* **TEXT SECTION**:

· · ·

Judge Rejects To Bar Pennsylvania Counties From Contacting Voters About Mistakes On Their Ballots


OPINION: This article may contain commentary which reflects the author's opinion.

A Pennsylvania judge has ruled that counties contact voters to correct mistakes on their ballots.

Pennsylvania Commonwealth Court Judge Ellen Ceisler, a Democrat, wrote in her 58-page opinion that counties can continue helping voters correct mistakes on their ballots since the law does not prohibit the practice, The Philadelphia Inquirer reports.

“Such sweeping relief against the 67 County Boards would clearly cause greater injury than refusing the injunction, precisely because it would seriously harm the public interest and orderly administration of the 2022 General Election, which is already well underway,” Judge Ceisler wrote in her ruling.

“Petitioners have not proven that there is a clear violation of the Election Code or the law interpreting the Election Code,” Ceisler added.

The ruling was in response to a lawsuit from the Republican National Committee seeking to bar the practice known as “ballot curing” before the November election.


“Voters in Pittsburgh should have the same election rules as voters in Philadelphia, and Pennsylvania’s Constitution is clear that voting laws should be set by the legislature, not unelected bureaucrats,” RNC chair Ronna McDaniel said in a statement.

“Allowing some counties to operate differently than others undermines the rule of law. Republicans will continue fighting to ensure that Pennsylvania’s voters are treated equally regardless of where they live,” she added.

Judge Ceisler argued that counties‘ cure procedures “have generally been accepted in order to fulfill the long-standing and overriding policy in this Commonwealth to protect the elective franchise.”

· · ·

* **DATA**:
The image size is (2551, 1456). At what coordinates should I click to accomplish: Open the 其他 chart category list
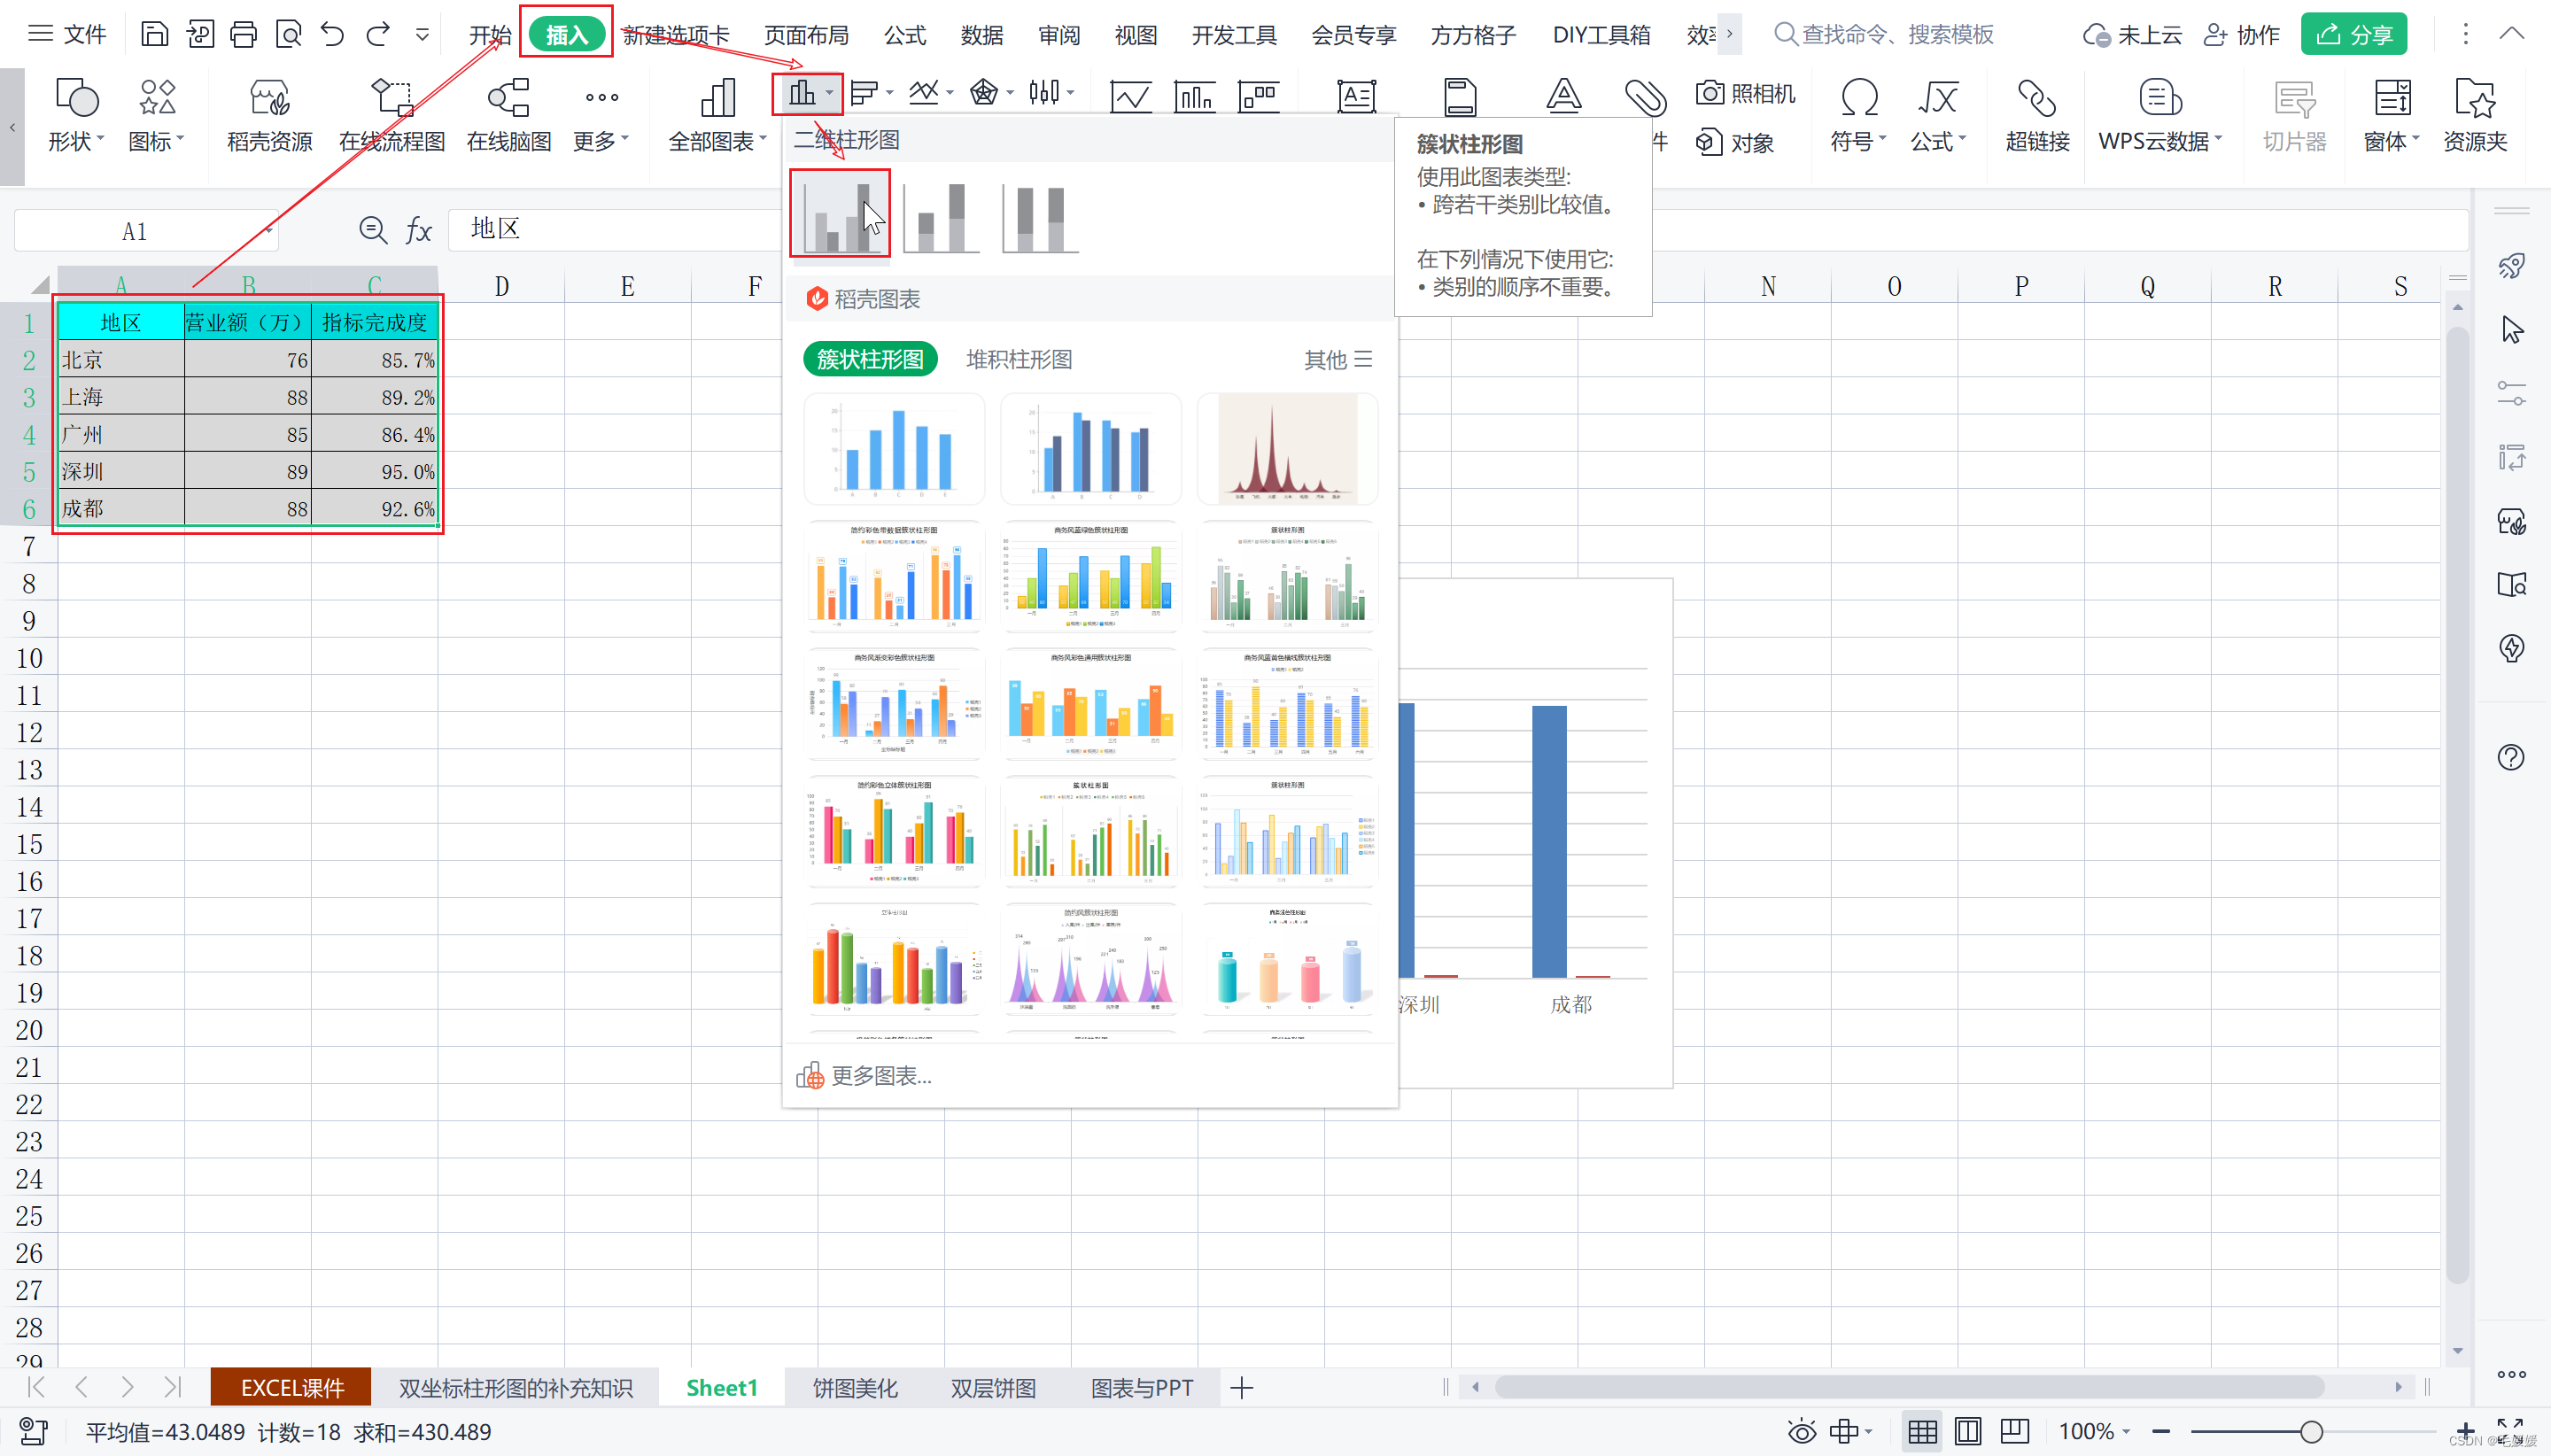pos(1337,359)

· · ·

* **EXERCISE REQUIREMENTS**:
Write out the article on the Pennsylvania ballot-curing ruling in full, word for word. The listing above is unrelated to the article on the Pennsylvania ballot-curing ruling.

* **EXERCISE RESPONSE**:
Judge Rejects To Bar Pennsylvania Counties From Contacting Voters About Mistakes On Their Ballots


OPINION: This article may contain commentary which reflects the author's opinion.

A Pennsylvania judge has ruled that counties contact voters to correct mistakes on their ballots.

Pennsylvania Commonwealth Court Judge Ellen Ceisler, a Democrat, wrote in her 58-page opinion that counties can continue helping voters correct mistakes on their ballots since the law does not prohibit the practice, The Philadelphia Inquirer reports.

“Such sweeping relief against the 67 County Boards would clearly cause greater injury than refusing the injunction, precisely because it would seriously harm the public interest and orderly administration of the 2022 General Election, which is already well underway,” Judge Ceisler wrote in her ruling.

“Petitioners have not proven that there is a clear violation of the Election Code or the law interpreting the Election Code,” Ceisler added.

The ruling was in response to a lawsuit from the Republican National Committee seeking to bar the practice known as “ballot curing” before the November election.


“Voters in Pittsburgh should have the same election rules as voters in Philadelphia, and Pennsylvania’s Constitution is clear that voting laws should be set by the legislature, not unelected bureaucrats,” RNC chair Ronna McDaniel said in a statement.

“Allowing some counties to operate differently than others undermines the rule of law. Republicans will continue fighting to ensure that Pennsylvania’s voters are treated equally regardless of where they live,” she added.

Judge Ceisler argued that counties‘ cure procedures “have generally been accepted in order to fulfill the long-standing and overriding policy in this Commonwealth to protect the elective franchise.”